▸ **Texte de la page**
Le logement social change de modèle : quels impacts pour les entreprises et leurs salariés ?
Avec la loi de finances 2018 et la loi ELAN, le gouvernement a initié une refonte profonde du secteur du logement social. OPH, ESH, coopératives, SEM1. Tous les acteurs du secteur sont concernés, et l’ensemble des salariés va connaître des changements importants.
Le logement social a fait la preuve de son utilité pour amortir les effets de la crise de 2008, par son rôle clé pour soutenir tout le secteur économique de la construction et maintenir le pouvoir d’achat des ménages. Mais, bien que la crise du logement perdure en France et que le logement social puisse apporter des solutions efficaces, le thème a été relativement absent du Grand Débat national. Le gouvernement a lancé fin 2017 la mutation à marche forcée du secteur sous un angle purement économique : il faut diminuer le montant des aides publiques au logement et le secteur doit avancer vers l’« autoportage » financier. D’une manière quelque peu injuste (pas de contributions des bailleurs privés), et partiale – rien n’est dit sur l’apport du secteur au modèle social français –, aucune piste d’amélioration du secteur n’est avancée.
Deux grandes dynamiques sont ainsi à l’oeuvre. D’une part, une mutation du modèle économique avec un assèchement des ressources des bailleurs sociaux (RLS, APL2, etc.) à compenser par des ventes de logements. D’autre part, une réorganisation de grande ampleur des opérateurs du secteur, contraints de se regrouper par la loi (seuil des 12 000 logements) et par le choc économique, dans un objectif de rationalisation et de recherche d’économies d’échelle.

▸ **Données recueillies**
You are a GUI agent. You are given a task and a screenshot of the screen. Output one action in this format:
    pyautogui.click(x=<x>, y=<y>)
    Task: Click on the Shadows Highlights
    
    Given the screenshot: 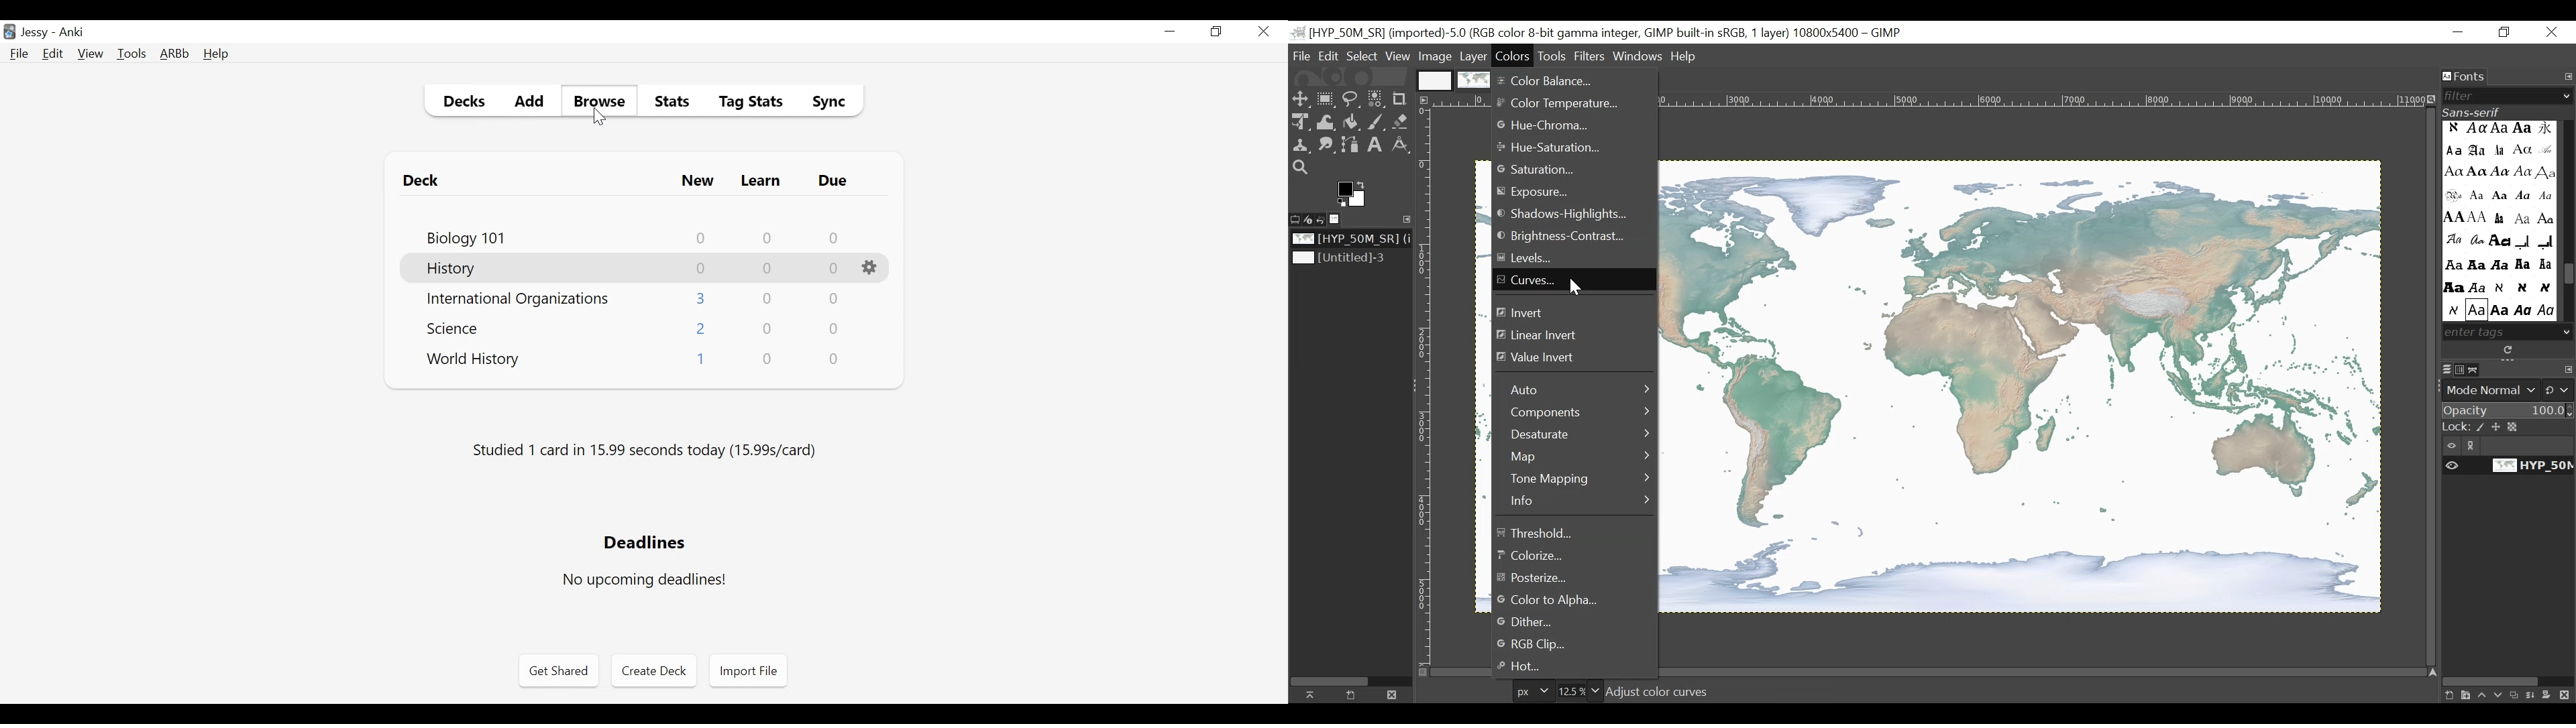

▸ **Consigne écrite**
Reprenez l'article sur le logement social à la suite de sa dernière phrase, s'il vous plaît. Les données n'ont aucun lien avec l'article sur le logement social.

▸ **Réponse attendue**
Ces deux dynamiques vont façonner la situation économique, la politique sociale et la stratégie des opérateurs de logement social, dans un contexte déjà lourd d’enjeux pour les représentants du personnel : des questions de modèles de compétences et de métiers se posent à tous les acteurs (numérisation, activités de promotion et de syndic, etc.), à quoi s’ajoute le passage au CSE.
UN ACTEUR MAJEUR DE L'ÉCONOMIE, SOCIALEMENT EFFICACE
Le secteur du logement social représente 17 milliards d’euros d’investissement par an. Sur les 45 milliards du PNRU 1 (Programme national pour la rénovation urbaine), 30 ont été apportés par les opérateurs. Le secteur du logement rapporte 74,4 milliards à la collectivité publique, principalement en taxes, à comparer aux 42 milliards investis au titre de la politique du logement.
En 2011, le ministère chargé du logement a estimé le gain de pouvoir d’achat permis par le logement social à 13 milliards d’euros, grâce à des loyers inférieurs au marché privé de 40% en moyenne.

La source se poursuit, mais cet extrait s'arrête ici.